*Your goal*
When you reach the line holding "Click the API KEY sidebar search icon" in the material below, return that line and each one after it, word for word, with the pictures dropped.
--
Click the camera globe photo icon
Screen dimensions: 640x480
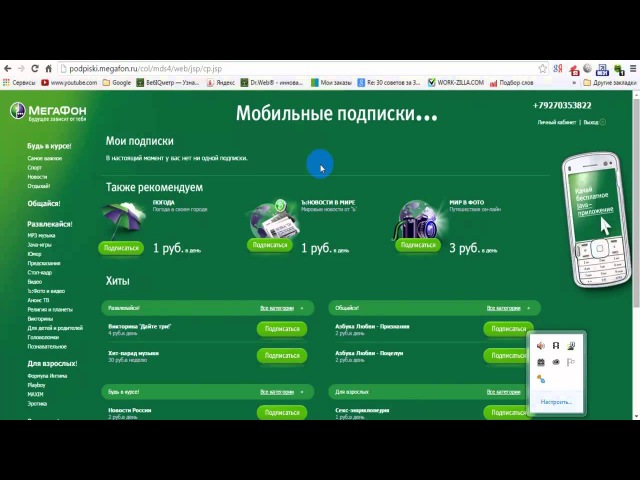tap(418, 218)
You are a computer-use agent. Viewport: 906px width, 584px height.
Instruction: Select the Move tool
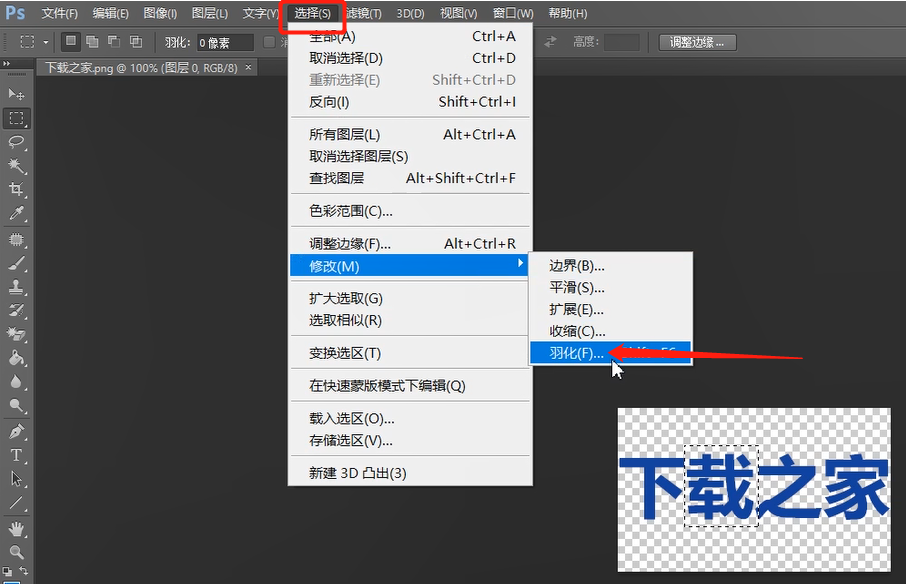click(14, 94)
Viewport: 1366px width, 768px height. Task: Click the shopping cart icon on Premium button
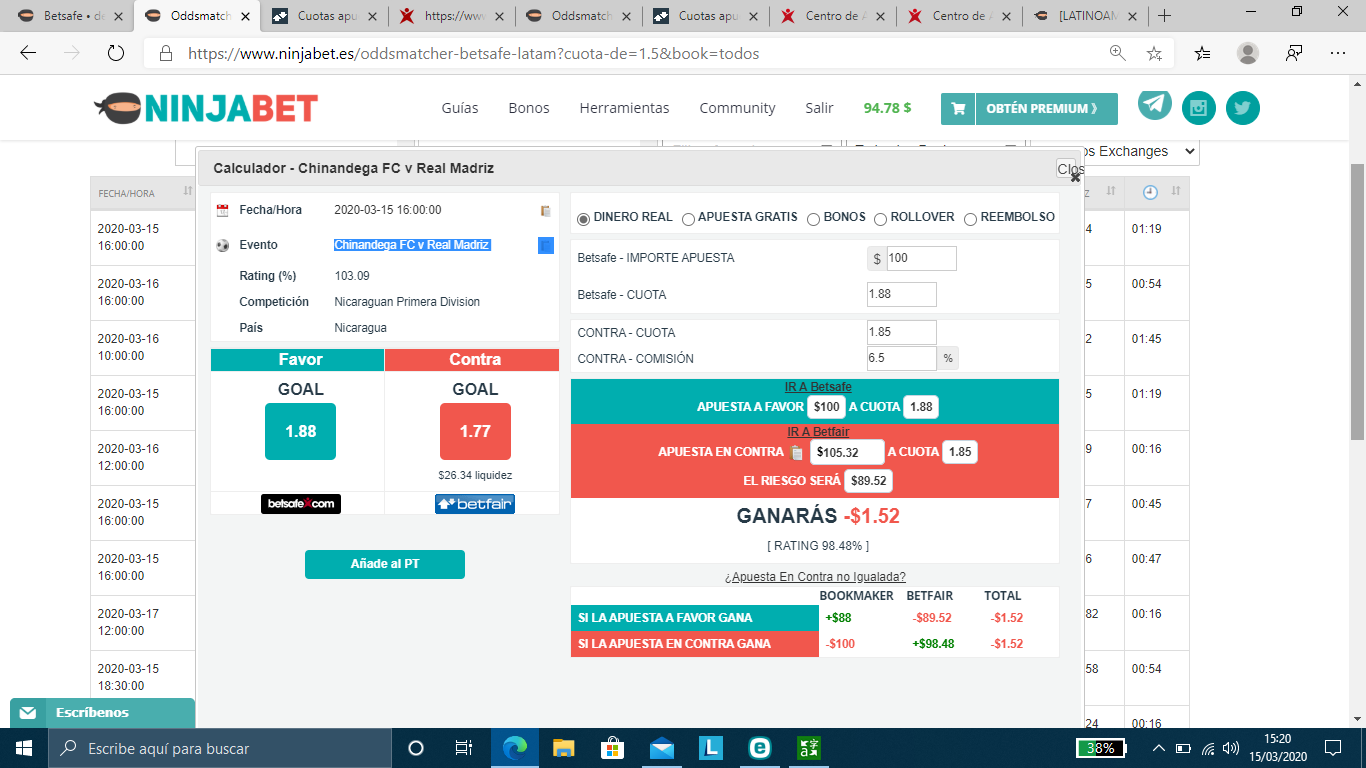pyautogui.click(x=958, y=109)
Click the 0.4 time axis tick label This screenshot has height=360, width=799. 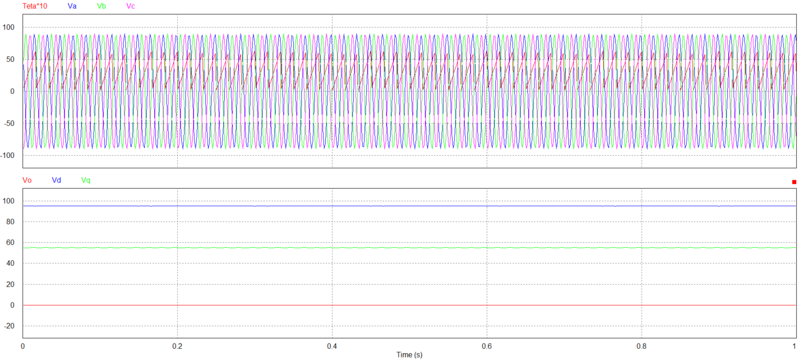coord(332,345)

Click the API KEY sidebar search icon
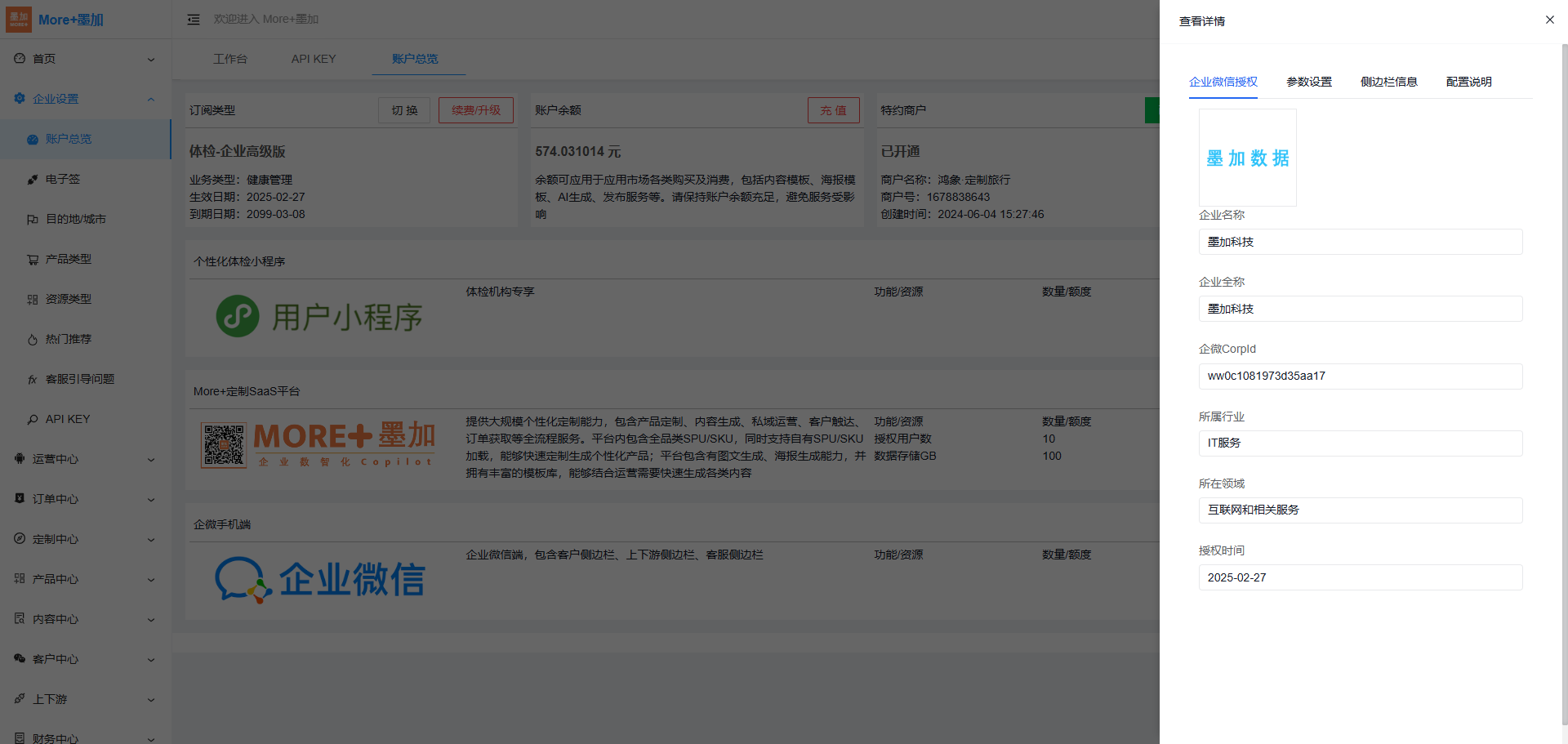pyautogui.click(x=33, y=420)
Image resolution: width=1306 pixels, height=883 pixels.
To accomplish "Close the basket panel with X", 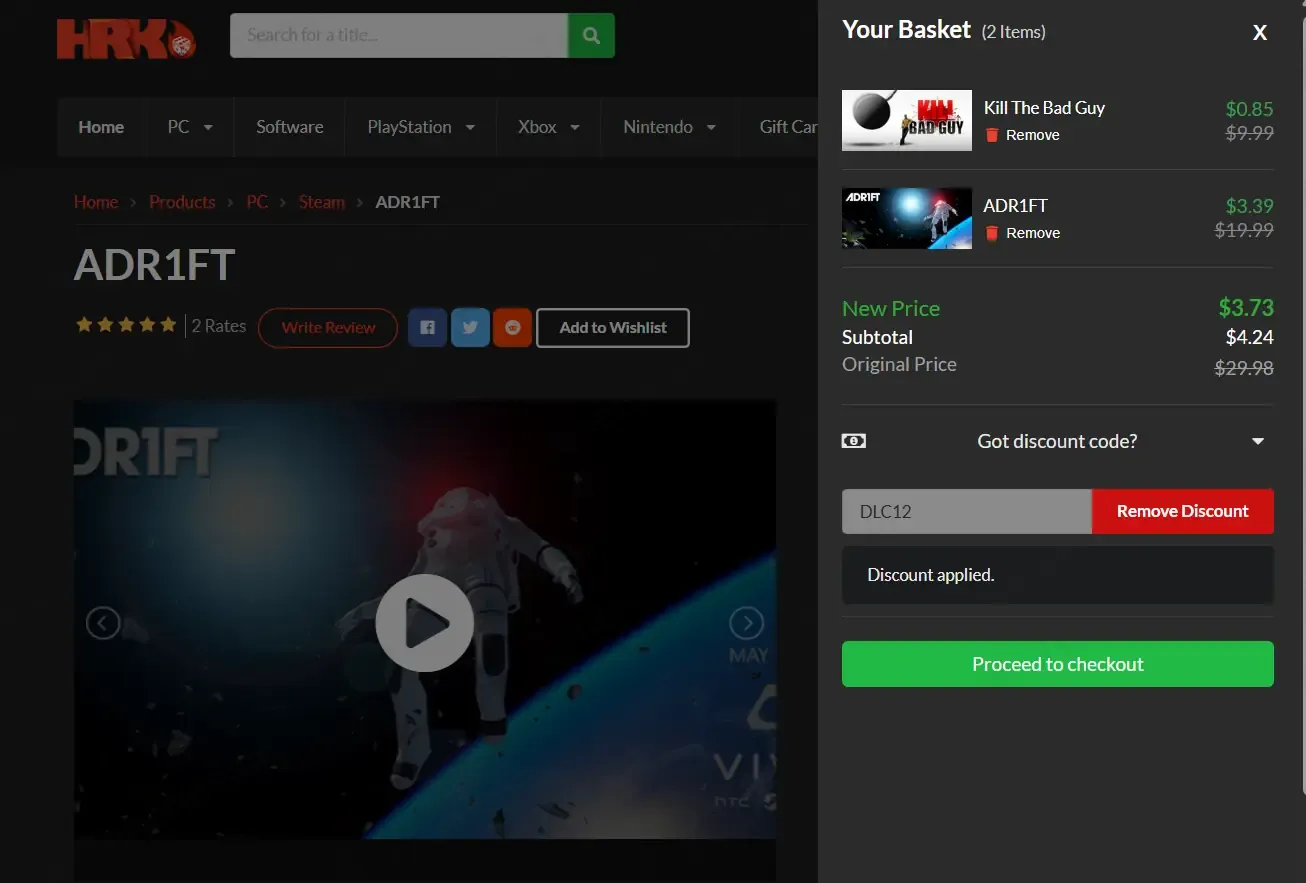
--
*Completed task*
Click the API KEY sidebar search icon
pyautogui.click(x=33, y=420)
Image resolution: width=1306 pixels, height=883 pixels.
To accomplish "Close the basket panel with X", 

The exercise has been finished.